- Data records -
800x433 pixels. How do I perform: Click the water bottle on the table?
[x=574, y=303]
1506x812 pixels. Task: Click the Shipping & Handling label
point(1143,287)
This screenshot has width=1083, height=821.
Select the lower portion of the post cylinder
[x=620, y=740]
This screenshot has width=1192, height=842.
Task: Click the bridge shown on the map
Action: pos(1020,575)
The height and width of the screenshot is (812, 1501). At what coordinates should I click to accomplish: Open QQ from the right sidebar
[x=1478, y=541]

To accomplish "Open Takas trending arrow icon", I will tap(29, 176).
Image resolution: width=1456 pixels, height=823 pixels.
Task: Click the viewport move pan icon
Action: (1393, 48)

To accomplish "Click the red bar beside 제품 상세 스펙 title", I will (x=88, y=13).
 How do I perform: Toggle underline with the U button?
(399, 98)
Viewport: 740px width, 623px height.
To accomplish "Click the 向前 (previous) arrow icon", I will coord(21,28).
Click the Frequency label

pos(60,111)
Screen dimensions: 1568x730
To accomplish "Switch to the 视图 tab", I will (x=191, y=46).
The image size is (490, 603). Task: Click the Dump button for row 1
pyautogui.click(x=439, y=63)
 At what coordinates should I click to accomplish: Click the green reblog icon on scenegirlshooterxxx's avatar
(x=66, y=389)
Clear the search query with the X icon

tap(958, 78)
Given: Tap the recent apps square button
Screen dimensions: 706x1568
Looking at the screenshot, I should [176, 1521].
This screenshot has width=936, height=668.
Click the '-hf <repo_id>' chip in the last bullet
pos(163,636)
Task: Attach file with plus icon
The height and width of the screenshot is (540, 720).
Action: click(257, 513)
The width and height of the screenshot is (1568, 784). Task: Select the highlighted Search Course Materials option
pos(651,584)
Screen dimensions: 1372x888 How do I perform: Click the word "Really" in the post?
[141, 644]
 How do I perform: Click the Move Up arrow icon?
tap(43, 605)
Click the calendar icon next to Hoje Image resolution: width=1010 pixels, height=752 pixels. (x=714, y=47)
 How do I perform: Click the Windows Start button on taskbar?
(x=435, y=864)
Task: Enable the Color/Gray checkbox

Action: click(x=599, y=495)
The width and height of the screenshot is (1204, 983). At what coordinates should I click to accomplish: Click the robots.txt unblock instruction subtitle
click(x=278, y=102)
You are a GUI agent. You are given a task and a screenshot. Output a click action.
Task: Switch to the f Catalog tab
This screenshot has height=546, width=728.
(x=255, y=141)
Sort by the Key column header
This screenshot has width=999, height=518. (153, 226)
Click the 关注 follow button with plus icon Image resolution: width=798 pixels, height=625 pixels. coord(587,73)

- Your instructions -
Beginning at the line where "Viewport: 740px width, 623px height." appears, extract each line through the end of the data above; keep them exact and include nothing else.

- Completed exercise -
Viewport: 740px width, 623px height.
To accomplish "Click the 向前 (previous) arrow icon", I will coord(21,28).
Click the Frequency label

pos(60,111)
Screen dimensions: 1568x730
To accomplish "Switch to the 视图 tab", I will (x=191, y=46).
The image size is (490, 603). Task: Click the Dump button for row 1
pyautogui.click(x=439, y=63)
 At what coordinates should I click to accomplish: Click the green reblog icon on scenegirlshooterxxx's avatar
(x=66, y=389)
Clear the search query with the X icon

tap(958, 78)
Given: Tap the recent apps square button
Screen dimensions: 706x1568
Looking at the screenshot, I should [176, 1521].
This screenshot has width=936, height=668.
Click the '-hf <repo_id>' chip in the last bullet
pos(163,636)
Task: Attach file with plus icon
The height and width of the screenshot is (540, 720).
Action: click(257, 513)
The width and height of the screenshot is (1568, 784). Task: Select the highlighted Search Course Materials option
pos(651,584)
Screen dimensions: 1372x888 How do I perform: Click the word "Really" in the post?
[141, 644]
 How do I perform: Click the Move Up arrow icon?
tap(43, 605)
Click the calendar icon next to Hoje Image resolution: width=1010 pixels, height=752 pixels. (x=714, y=47)
 How do I perform: Click the Windows Start button on taskbar?
(x=435, y=864)
Task: Enable the Color/Gray checkbox

Action: click(x=599, y=495)
The width and height of the screenshot is (1204, 983). At what coordinates should I click to accomplish: Click the robots.txt unblock instruction subtitle
click(x=278, y=102)
You are a GUI agent. You are given a task and a screenshot. Output a click action.
Task: Switch to the f Catalog tab
This screenshot has height=546, width=728.
(x=255, y=141)
Sort by the Key column header
This screenshot has width=999, height=518. (153, 226)
Click the 关注 follow button with plus icon Image resolution: width=798 pixels, height=625 pixels. coord(587,73)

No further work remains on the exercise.